● About this task:
Within the records that follow, find every line containing the string "Image". Copy those lines.

● Data for the task:
________________________________________
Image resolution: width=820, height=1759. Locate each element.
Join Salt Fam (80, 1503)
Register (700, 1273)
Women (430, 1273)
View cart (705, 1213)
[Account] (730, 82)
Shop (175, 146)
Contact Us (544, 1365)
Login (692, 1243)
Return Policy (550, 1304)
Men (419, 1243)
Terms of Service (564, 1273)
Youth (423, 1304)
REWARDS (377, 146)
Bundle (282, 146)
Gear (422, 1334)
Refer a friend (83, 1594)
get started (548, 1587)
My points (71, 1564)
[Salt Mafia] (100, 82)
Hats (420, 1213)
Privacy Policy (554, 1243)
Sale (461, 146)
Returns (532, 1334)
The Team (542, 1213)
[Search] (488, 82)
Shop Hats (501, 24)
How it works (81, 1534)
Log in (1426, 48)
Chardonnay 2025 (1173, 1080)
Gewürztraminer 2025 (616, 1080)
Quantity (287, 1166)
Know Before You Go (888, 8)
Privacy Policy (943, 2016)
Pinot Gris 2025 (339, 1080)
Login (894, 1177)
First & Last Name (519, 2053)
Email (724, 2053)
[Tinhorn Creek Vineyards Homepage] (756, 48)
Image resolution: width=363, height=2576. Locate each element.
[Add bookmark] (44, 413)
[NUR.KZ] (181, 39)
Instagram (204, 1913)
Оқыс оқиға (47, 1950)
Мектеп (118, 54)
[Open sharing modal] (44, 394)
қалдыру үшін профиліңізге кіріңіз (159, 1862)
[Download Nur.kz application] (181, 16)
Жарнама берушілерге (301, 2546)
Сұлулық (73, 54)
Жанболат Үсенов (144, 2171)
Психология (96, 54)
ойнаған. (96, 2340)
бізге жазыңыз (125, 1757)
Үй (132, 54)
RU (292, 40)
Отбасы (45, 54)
________________________________________
● Answer below:
Image resolution: width=820, height=1759. Locate each element.
Image resolution: width=363, height=2576. Locate each element.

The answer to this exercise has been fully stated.